Bryce Canyon in Technicolor
We recently read a comment by a traveler to the west who after visiting the Grand Canyon, found Bryce Canyon to be much less exhilarating. We would beg to differ. Seen only from the rim, Bryce is certainly spectacular enough with a sea of spires and hoodoos arrayed in a spectrum of colors. But even more impressive is to take one of the many trails down into the canyon and walk among these geologic wonders.
Obtaining a good photograph in Bryce is all about the suns angle, knowing when & where it will set and identifying the best locations to take advantage of the light. Over the years, we have made several visits to Bryce, getting to know the canyon. On this particular, early October of 2010 visit, we had spent the early morning hours photographing from Bryce Point. After the sunrise, we decided to venture into the canyon on one of the many trails. This HRD image was captured a few hundred feet below the rim on a perfect fall day that allowed the brilliant light of the sun to draw out all the possible colors in these rocky spires.
Canyonlands National Park - "Chessler Park Needles"
Canyonlands National Park offers a large assortment of desert vistas from rim views that overlook flat mesas, to the meandering Colorado and Green Rivers to the Maze District with its complex of canyons to the Needles District.

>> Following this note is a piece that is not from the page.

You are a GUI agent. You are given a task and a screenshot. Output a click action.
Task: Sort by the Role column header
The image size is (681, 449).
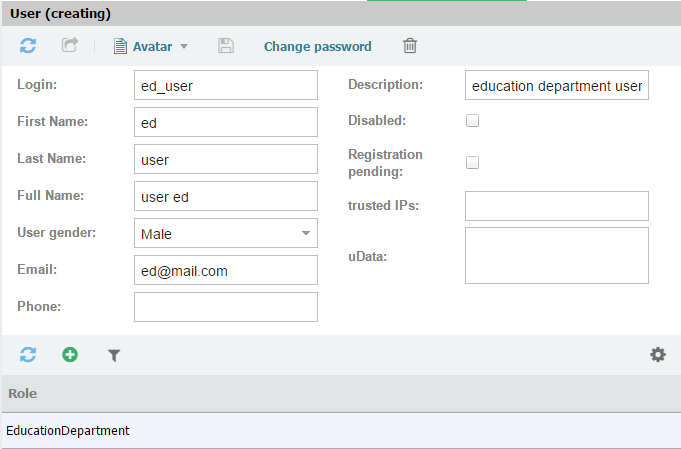pos(23,394)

This photo was taken in early October of 2007 on a three day trip to the Needles District which offers some of the most unique scenery and formations to be found in the park. That area is characterized by spires of colorful, banded sandstone, interspersed among large, park-like areas of grass, sage and other desert plants. The place in the photo is called "Chessler Park" and is accessible by foot only, but the reward for the effort is to view unique scenery like this.

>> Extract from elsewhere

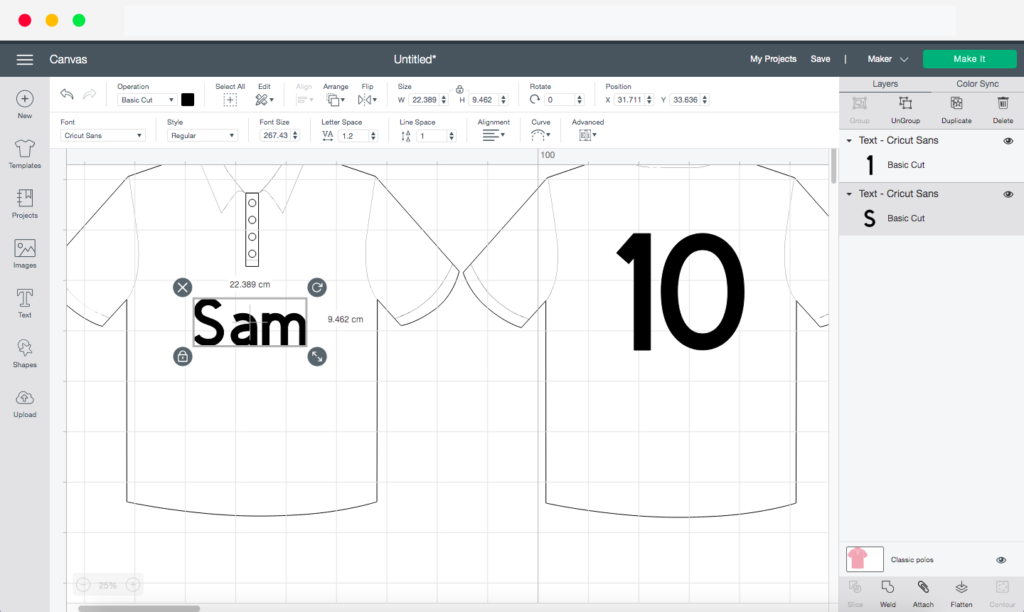This screenshot has height=612, width=1024.
Task: Open the Templates panel in sidebar
Action: pyautogui.click(x=25, y=153)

This particular photo is a "stitch" comprised of three photos. Its wide and narrow dimensions could make a great "sofa" photo or over the fireplace mantle.
Capitol Reef NP - "A Capitol Fall"
Capitol Reef National Park does not receive the number of visitors that the Grand or Bryce Canyons do, but perhaps that's just a marketing problem - for this park certainly does not lack for variety and imposing scenery. While rusty-red, salmon and cream colored sandstone layers contrast each other, if you throw in a splash of fall colors added by the changing cottonwoods, you have the perfect recipe for an adventure in color.
This photo, taken early November of 2013, was part of a canyoneering weekend for the two of us. In recent years, there have been a growing number of technical canyon routes added to the Capitol Reef repertoire and we figured this to be our last canyoneering trip of the season. When we arrived, we were excited to find the cottonwoods at the peak of their fall color. This shot was taken on a trail that climbs steeply above the campground and looks to the northwest to capture the varied colors of the trees and cliffs.
Colorado National Monument - "Passing Storm"
Living at the foot of the Colorado National Monument, just outside of Grand Junction, we have come to describe this scenic place as a "mini Grand Canyon" that you view from the bottom up. Towering cliffs of mostly Wingate sandstone form the dominant feature of this landscape and from our home vantage point, we have opportunity every day to observe the changing moods brought about by sun, clouds and weather.
On this particular late August day in 2014, passing monsoonal storms from the evening before had left much cooler air and clouds that were hanging low on the Monument. Seeing a photographic opportunity, I grabbed my cameras and raced to drive up the winding road to a vantage point I had previously scouted out to take some HDR photos. By the time I arrived, the cloud ceiling was lifting, but the contrasting puffy white and darker clouds hovering over the reddened landscape and blue sky peeking through the clouds still provided a wonderful photo opportunity as the later morning sun illuminated the rock.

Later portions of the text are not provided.